I dont totally know the history here but just to be clear, the Red Army did this no more than the Western allies did correct?
I dont totally know the history here but just to be clear, the Red Army did this no more than the Western allies did correct?
Is there anywhere I can read more about the Wikipedia thing? Preferably more recently since the other article I can remember from Reuters is from 2007 lmao
Honestly, its possible thats the article I saw? So it might be old information. I'll keep that in mind for next time especially since yeah, I dont have the article handy and havent been able to find it when I went looking.
Here's the link to the 2007 for future reference. Most of the results that show up on Google are from Wikipedia itself (like this one) which comes with its own problems.
The biggest point to note, however, is that Wikipedia relies on third-party sources to back up their claims, and being a primarily english-speaking, west-hosted service, a lot of these sources will be sometimes biased and sometimes from authors who straight up make shit up. I found this Reddit post on r/communism from ~2yrs ago of a user who scrutinized the sources on its page for Another View of Stalin by Ludo Martens and found many anti-communist authors present.
Found it
"My mother grew up in the Soviet Union … So I'm very conscious of what, what it can mean to make knowledge free, to make information free"

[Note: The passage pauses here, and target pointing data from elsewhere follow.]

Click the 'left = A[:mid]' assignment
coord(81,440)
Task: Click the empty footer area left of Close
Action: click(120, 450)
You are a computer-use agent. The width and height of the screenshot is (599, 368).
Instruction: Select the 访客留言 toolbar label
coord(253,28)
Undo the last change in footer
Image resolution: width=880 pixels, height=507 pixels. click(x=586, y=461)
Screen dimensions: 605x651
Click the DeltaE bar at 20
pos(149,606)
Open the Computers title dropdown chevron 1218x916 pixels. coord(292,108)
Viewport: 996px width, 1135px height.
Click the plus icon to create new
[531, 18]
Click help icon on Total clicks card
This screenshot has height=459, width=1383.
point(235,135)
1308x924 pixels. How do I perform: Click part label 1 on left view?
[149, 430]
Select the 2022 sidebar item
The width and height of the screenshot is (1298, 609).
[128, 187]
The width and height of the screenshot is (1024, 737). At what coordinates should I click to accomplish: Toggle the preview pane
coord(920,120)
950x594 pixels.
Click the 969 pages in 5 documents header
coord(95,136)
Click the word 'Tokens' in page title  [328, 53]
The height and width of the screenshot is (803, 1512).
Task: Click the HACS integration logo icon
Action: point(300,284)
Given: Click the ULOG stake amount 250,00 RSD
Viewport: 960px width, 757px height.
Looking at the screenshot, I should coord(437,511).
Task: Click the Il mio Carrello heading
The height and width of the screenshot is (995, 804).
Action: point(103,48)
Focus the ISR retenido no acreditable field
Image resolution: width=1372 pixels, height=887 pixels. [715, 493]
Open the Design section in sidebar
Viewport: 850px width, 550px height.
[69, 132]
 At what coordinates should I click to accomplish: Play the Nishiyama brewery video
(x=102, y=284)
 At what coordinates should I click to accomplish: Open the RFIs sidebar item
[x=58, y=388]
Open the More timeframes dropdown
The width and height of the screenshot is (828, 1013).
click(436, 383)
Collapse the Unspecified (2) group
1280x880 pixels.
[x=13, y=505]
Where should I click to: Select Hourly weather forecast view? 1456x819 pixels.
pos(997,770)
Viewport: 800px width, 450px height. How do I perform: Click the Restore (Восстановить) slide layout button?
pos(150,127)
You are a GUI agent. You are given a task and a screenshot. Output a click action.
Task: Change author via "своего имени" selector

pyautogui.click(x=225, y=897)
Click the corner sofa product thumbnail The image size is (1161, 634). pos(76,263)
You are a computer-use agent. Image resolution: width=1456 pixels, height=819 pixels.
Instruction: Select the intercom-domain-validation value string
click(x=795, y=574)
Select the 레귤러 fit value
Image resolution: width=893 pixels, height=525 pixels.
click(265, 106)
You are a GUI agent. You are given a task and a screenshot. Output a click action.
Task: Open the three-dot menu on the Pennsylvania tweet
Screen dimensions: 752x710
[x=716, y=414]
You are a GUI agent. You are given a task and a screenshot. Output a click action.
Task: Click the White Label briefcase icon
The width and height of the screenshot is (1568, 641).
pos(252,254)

I want that to mean free information helps propel humanity forward but I feel like, with this being hosted on CBS, its meant to imply it can help bring these countries down and under capitalist control
OK that reuters article is definitly not what I saw. The one I saw was a critical article about a single guy who was not an employed fed but an avowed and commited anticommunist who had like 1/3 of the edits on the website. Wish I still had the article.